One attorney, one case, start to finish
At larger firms, your OWI file moves from an intake paralegal to a junior associate to whoever is available on your court date. You explain your situation three times and still nobody knows the details.
We work differently. The attorney you speak with on your first call is the same attorney who reviews the squad video, files the suppression motion, negotiates with the DA, and stands next to you in court. That continuity matters. Your attorney catches the detail in the officer’s report that contradicts the dashcam, because they read both.
When you have a question about your IID installation or your upcoming court date, you reach a lawyer who knows your case. Not a voicemail tree.
Deep roots in three counties
Our headquarters at 840 Lake Avenue in Racine is six blocks from the Racine County Courthouse. We have appeared in every branch of the criminal division for over 30 years. Our second office at 7001 30th Avenue in Kenosha is minutes from the Kenosha County Courthouse. The Walworth County courthouse in Elkhorn is a 45-minute drive from our Racine office, a route we travel regularly.
Three decades in these courthouses means we understand how each county’s system works: the procedural rhythms, the calendaring patterns, and the prosecution posture that shapes case outcomes.
- Racine County: our home courthouse. OWI/Drug Treatment Court, intake calendars Monday and Thursday, Branches 1–10.
- Kenosha County: border county with Illinois. Illinois DUI convictions count as priors under §343.307 (10-year window at the 2nd-offense tier, back to January 1, 1989 at 3rd-and-above tiers). Branches I–VIII.
- Walworth County: Lake Geneva tourism drives seasonal OWI enforcement spikes. Elkhorn courthouse, frequent OWI calendar.

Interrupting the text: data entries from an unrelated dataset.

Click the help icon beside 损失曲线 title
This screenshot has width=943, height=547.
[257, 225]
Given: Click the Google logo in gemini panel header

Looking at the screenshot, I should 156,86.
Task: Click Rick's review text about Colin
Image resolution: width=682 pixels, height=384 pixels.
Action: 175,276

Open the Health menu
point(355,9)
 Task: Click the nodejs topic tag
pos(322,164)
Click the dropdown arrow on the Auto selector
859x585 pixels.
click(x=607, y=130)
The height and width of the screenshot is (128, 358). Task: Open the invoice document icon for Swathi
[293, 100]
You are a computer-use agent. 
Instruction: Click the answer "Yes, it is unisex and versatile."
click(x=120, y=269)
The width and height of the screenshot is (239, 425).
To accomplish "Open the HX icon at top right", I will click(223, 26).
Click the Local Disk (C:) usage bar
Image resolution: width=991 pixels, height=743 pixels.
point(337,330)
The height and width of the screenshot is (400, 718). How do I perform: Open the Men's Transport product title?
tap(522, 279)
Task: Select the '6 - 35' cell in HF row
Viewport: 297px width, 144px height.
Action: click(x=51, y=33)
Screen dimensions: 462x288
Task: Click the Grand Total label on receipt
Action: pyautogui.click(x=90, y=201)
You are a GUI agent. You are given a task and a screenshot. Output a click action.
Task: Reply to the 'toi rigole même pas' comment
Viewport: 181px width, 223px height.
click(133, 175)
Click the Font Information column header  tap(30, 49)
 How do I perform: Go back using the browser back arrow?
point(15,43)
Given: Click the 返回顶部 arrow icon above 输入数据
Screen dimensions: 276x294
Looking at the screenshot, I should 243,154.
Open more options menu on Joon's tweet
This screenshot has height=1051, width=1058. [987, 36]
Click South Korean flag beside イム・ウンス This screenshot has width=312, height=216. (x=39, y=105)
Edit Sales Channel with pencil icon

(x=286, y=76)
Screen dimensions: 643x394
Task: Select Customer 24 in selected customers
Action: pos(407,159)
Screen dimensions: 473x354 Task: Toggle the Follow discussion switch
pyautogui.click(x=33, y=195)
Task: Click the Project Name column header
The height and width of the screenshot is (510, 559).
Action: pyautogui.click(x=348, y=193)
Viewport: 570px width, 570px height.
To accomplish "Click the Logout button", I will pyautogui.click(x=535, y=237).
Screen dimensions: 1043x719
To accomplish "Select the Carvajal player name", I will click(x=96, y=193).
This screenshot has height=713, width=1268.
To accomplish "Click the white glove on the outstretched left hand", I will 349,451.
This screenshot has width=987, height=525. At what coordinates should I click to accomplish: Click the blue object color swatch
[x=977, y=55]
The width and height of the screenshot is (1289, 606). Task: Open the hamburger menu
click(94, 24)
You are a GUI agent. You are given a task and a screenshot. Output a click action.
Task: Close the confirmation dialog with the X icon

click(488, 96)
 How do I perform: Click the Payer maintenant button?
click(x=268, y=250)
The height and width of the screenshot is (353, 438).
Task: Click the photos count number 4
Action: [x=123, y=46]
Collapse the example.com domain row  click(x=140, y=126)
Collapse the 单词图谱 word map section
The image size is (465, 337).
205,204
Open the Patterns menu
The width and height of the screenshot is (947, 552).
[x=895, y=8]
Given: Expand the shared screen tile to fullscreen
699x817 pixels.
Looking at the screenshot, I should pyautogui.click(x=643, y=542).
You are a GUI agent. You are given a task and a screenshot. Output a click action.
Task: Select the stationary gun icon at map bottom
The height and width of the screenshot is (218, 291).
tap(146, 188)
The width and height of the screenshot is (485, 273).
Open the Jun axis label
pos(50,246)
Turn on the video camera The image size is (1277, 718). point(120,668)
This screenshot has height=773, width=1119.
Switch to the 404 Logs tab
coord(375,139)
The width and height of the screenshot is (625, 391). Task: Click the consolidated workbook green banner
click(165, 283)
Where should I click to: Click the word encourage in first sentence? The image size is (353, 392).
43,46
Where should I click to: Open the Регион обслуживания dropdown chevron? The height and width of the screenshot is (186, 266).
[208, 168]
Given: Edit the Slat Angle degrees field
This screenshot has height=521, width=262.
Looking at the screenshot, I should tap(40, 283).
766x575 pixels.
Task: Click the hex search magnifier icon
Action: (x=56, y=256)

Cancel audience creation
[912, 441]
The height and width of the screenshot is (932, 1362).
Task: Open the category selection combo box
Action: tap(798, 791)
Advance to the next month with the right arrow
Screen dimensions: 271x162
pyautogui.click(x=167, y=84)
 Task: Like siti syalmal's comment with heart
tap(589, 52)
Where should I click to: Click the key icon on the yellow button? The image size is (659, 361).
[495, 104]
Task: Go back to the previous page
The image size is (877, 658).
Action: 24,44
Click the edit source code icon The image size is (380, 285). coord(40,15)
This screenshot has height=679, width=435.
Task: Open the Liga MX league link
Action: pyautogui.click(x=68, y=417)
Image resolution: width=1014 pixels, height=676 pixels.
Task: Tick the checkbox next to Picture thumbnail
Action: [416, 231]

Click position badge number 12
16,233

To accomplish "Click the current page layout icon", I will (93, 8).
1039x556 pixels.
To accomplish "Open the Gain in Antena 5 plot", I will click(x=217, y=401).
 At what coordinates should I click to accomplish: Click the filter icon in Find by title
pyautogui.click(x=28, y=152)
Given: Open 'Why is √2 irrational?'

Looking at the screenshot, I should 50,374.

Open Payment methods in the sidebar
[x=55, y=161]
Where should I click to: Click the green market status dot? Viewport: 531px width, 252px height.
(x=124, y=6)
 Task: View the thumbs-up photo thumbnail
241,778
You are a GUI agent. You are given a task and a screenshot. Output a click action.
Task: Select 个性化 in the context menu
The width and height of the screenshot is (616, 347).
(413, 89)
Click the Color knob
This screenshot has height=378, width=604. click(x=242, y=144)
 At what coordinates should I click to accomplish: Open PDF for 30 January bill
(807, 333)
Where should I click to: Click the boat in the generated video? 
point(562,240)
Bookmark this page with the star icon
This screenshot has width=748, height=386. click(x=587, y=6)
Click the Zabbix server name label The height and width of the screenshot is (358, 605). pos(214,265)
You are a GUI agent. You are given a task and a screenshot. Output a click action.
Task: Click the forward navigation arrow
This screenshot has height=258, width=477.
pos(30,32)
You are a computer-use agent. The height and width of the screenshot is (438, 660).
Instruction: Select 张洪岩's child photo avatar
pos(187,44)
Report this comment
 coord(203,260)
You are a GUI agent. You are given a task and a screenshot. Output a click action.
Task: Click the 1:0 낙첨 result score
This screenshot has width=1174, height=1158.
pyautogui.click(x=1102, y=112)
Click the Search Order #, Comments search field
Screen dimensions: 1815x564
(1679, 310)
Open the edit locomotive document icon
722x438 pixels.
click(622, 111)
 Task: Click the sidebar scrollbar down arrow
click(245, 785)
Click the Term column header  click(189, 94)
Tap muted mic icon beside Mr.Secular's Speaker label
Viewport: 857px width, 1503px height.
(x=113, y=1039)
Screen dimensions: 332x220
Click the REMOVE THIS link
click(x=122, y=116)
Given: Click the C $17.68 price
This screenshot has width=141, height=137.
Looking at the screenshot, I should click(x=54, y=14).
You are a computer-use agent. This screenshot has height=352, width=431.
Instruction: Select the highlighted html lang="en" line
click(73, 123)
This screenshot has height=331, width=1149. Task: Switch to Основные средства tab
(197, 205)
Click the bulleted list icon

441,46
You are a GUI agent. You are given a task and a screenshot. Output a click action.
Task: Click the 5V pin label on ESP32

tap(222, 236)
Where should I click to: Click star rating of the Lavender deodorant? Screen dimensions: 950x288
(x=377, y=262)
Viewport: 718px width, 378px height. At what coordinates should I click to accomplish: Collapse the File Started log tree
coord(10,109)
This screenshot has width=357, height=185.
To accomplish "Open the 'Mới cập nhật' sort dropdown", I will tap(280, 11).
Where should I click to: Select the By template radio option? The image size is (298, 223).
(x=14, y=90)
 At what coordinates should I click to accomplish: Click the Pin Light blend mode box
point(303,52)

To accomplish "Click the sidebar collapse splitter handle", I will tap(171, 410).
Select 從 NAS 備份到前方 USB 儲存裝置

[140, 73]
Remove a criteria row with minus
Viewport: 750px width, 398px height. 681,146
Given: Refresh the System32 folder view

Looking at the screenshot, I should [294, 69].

OWI and DUI: same offense, different name
Wisconsin calls it OWI (Operating While Intoxicated). Illinois calls it DUI. If you were arrested in Kenosha or Walworth County after crossing the border from Illinois, you are facing a Wisconsin OWI charge, and your Illinois DUI history counts. Under §346.65(2)(am), Illinois DUIs count toward a Wisconsin 2nd offense when they fall within 10 years of the new violation, and toward a 3rd or 4th offense all the way back to January 1, 1989. We audit mixed-state prior counts regularly because a misclassified prior can drop a charge by an entire offense tier.
What we handle
This site covers the OWI/DUI side of our practice: from first-offense civil forfeitures to Class H felony fourth-offenses, plus refusal hearings, CDL cases, OWI with a minor passenger, and underage absolute-sobriety violations.